The process of audit includes inquiry, examination to reperformance. Risk registers are built, mitigation plans are documented, opinions are consolidated for discussions. It’s like any other hard work, an audit report does not come out of air.
The power to audit is drawn from statute, in India it’s given by the parliament; it can not go any further. That itself a testimony of trusts and beliefs in the accountants by the highest regulating body. This is pretty much same globally. Everyone has the right to joke but focus will depend who is hearing? When it’s parliament and a class room we know where jurisprudence is leaning towards to!
Saying that let me reproduce words which I use quite a time.
My fraternity (Chartered Accountants) is single handed blamed for a lot of accounting mess. Some public perception goes to the extent we help clients in evading taxes, plunder money through business restructuring, puncture holes into accounting standards, conduct audit with a disclaimer, last but the not the least we ideate, write, advise and evade! It’s not me who is saying but the perception was reflected with Honourable Prime Minister of the country on CA day.
Am I saying all CA’s are out of falsehood and treachery? No, every profession has black sheep so we do have. Due to our watchdog nature every line comes out from our pen goes under scrutiny, we have been doing since 1949 officially. Sometime we failed, some of us did not behave the way they were supposed to but there is another side to us as well. We have transformed from rules based to control objective based, we moved away from transaction assurance to process assurance, error and omission to fraud. Of course, hegemonic institutions need time to put some of things into right track, but as a fraternity we equally feel frustrated for the black sheep and condemn their activities. But public should not deny us as the gravitational force behind financial regulations, tax system, governance transparency for years. We were the one who wrote COSO, we are the one who implement GST, we will be the one who will implement uniform direct tax laws in future. We are not trying to undermine other’s contribution but we have the rights to highlight our contribution.
Note: please do not conclude I am emotionally charged, it’s my right to defend against unsubstantiated statements. It’s to the gentleman’s statement not you personally.
Auditors perform a class of activities that involves preventing bad outcomes. In such class of activities* we do not notice and measure when things are fine, but vividly notice and measure when things are not fine. As a result, we often into a trap that leads to misjudgement.
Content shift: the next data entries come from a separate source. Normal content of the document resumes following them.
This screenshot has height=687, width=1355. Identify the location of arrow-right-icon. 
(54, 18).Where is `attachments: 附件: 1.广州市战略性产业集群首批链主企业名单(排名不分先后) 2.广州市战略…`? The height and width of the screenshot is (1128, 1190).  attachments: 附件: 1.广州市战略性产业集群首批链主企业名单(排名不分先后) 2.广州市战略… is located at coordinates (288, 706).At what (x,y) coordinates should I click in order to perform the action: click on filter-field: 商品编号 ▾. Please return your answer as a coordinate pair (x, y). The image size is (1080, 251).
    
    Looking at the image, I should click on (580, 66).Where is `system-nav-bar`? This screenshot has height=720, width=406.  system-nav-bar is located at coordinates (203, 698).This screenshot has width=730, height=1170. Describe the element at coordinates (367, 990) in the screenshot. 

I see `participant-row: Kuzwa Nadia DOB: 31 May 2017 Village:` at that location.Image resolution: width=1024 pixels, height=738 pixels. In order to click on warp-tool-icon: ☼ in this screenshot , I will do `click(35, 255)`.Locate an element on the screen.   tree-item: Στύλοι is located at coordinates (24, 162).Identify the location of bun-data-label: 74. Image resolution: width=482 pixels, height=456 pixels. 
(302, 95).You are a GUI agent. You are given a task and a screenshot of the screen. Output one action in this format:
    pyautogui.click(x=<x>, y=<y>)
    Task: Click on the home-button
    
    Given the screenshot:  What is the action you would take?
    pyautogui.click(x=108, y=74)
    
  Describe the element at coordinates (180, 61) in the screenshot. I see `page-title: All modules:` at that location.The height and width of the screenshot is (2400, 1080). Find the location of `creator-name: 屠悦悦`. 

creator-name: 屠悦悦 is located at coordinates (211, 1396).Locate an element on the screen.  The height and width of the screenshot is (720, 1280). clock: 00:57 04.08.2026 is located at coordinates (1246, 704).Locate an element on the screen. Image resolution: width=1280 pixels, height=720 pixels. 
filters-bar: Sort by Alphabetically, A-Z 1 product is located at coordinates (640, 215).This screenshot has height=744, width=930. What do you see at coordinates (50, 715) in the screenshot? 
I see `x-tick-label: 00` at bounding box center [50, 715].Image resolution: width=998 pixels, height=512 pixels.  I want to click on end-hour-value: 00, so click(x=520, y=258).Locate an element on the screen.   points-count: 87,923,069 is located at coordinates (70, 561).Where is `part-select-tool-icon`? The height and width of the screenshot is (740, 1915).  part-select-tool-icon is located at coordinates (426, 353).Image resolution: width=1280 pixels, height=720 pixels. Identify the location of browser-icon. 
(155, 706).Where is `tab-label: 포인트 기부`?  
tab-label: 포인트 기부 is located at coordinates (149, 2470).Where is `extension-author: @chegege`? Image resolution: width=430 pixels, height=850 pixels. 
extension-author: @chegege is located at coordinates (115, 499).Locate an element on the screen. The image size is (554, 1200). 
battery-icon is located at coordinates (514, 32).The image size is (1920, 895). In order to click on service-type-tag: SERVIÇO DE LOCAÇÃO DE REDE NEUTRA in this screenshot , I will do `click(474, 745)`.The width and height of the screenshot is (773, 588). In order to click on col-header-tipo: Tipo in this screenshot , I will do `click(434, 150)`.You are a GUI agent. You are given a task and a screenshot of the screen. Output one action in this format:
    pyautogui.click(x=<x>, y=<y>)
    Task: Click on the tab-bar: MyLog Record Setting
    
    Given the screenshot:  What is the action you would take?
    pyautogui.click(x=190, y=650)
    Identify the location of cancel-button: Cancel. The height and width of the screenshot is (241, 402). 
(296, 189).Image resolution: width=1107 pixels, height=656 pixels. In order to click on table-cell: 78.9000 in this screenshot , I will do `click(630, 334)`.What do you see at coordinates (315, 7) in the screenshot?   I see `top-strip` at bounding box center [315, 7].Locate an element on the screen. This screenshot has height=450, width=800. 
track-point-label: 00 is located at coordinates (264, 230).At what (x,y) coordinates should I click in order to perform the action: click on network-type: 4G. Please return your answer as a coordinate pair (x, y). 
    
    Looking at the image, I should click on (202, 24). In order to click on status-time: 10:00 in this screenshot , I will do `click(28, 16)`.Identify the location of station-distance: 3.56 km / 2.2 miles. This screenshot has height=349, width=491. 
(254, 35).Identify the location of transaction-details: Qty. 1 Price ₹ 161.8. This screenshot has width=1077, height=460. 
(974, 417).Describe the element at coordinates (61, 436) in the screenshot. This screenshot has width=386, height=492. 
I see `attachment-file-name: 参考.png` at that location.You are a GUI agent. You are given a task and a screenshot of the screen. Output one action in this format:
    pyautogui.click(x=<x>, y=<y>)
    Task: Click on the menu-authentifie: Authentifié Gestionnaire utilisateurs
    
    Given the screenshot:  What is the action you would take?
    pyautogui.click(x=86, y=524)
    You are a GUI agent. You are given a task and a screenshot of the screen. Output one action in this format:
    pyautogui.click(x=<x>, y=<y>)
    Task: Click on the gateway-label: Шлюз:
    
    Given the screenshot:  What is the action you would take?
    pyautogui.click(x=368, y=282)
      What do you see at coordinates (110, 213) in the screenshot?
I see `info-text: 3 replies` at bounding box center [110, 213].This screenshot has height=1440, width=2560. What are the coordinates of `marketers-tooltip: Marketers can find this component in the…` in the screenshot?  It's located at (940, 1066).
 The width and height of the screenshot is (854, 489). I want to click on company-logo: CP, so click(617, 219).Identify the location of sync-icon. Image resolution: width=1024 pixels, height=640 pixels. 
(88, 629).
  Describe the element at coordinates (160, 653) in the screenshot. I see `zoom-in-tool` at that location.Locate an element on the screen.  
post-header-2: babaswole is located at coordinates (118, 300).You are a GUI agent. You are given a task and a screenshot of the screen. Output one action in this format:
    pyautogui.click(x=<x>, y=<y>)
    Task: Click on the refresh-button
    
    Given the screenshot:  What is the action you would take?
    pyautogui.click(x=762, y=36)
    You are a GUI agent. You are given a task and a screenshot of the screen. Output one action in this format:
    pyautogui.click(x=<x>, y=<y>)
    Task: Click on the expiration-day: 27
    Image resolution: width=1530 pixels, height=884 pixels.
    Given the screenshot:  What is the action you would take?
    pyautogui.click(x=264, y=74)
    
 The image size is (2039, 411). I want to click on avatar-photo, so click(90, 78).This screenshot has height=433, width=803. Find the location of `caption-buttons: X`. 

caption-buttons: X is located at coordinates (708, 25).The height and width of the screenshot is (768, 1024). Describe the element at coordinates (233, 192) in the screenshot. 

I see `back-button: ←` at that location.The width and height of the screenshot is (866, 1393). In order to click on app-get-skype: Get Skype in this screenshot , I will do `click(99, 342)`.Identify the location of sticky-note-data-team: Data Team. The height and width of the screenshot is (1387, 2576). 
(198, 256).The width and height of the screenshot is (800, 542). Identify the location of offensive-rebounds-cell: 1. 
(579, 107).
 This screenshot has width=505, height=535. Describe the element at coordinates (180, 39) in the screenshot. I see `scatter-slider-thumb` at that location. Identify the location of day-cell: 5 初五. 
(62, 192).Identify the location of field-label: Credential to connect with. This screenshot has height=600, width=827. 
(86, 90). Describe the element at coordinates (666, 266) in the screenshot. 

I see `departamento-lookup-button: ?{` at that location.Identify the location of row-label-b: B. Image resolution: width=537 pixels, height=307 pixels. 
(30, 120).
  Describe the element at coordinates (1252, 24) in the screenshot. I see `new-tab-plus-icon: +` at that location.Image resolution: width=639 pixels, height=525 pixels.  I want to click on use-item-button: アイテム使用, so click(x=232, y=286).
For instance when firms prepare financial statements
We do not get to see what management has prepared before it reached the auditors; only after, thus we do not know what the auditors modified, and we do not measure that.
On the other hand since we get to see statements where auditors fail to assess the fair state of affairs, we measure that vividly.
As a result we fall into a bias that Daniel Kahneman calls WYSIATI - What You See Is All There Is and what you did not see does not exist.
We forget that auditors by and large get most firms to show true and fair state of affairs in their financial statements. Jim Chanos was certainly proven right in calling out Enron long before it was busted, but he is generalizing unfairly.
That brings us to the question - what about PwC in this case? Was is a victim or a perpetrator. In my view, after reading the facts presented in the SEBI order, PwC was wilfully negligent, and partners failed in their duty and I suspect given the levels of negligence (for instance, every year they ignored the daily bank statement in favor of the monthly bank statement from the Chairman’s Office, despite knowing (?) there are discrepancies), PwC was a perpetrator.
*any “prevention” of a bad outcome does not get measured compared to the “cures” that happen once an outcome goes bad; which gets a lot of applause.